-------- Provided information --------
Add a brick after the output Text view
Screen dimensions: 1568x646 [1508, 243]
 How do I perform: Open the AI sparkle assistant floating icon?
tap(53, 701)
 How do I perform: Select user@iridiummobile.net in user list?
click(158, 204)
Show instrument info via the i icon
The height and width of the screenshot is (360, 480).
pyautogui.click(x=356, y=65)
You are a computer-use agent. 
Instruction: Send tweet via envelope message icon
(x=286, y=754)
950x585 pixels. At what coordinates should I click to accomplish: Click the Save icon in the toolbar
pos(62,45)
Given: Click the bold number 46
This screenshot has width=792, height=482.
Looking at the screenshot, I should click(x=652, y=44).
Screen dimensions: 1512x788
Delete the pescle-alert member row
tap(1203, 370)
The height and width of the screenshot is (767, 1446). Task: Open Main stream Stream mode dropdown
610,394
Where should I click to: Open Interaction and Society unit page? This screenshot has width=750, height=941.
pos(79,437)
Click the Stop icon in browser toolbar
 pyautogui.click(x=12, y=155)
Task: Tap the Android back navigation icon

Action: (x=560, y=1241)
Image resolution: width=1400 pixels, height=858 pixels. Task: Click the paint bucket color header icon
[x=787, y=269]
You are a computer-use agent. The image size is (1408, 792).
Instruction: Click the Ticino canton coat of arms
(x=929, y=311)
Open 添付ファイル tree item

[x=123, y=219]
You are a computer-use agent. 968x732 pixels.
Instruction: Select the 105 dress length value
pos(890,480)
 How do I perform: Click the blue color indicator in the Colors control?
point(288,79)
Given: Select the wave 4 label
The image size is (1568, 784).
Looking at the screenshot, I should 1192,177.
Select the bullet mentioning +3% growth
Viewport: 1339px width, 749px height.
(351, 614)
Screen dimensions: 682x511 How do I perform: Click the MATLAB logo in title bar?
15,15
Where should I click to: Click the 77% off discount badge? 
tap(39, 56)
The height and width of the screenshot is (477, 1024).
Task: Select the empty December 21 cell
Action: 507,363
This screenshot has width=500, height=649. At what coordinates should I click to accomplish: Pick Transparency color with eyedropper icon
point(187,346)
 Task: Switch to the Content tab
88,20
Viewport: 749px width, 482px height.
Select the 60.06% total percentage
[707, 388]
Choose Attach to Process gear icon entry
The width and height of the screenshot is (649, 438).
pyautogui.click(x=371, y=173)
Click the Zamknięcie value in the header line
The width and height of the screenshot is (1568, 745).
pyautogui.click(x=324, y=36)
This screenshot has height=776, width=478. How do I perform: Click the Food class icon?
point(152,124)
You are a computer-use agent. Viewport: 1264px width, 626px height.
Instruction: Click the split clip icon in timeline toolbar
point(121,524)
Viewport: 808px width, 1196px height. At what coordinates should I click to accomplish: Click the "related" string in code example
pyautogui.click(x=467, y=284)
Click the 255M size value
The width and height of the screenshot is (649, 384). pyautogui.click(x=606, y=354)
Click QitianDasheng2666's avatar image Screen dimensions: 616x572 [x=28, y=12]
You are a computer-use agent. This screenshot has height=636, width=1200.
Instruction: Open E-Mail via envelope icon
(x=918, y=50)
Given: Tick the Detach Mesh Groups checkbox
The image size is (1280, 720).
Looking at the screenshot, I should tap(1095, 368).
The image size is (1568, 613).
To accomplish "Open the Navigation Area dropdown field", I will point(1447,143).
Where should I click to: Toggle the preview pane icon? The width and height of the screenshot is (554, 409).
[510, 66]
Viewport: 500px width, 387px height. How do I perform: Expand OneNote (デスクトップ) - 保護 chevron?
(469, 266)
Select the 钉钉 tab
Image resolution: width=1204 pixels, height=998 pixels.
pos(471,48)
--------
- [Exercise directions] Whenever a line above has the word "computer" in it, copy that line.

- [Answer box]
You are a computer-use agent. 
You are a computer-use agent. The image size is (1408, 792).
You are a computer-use agent. 968x732 pixels.
You are a computer-use agent. Viewport: 1264px width, 626px height.
You are a computer-use agent. This screenshot has height=636, width=1200.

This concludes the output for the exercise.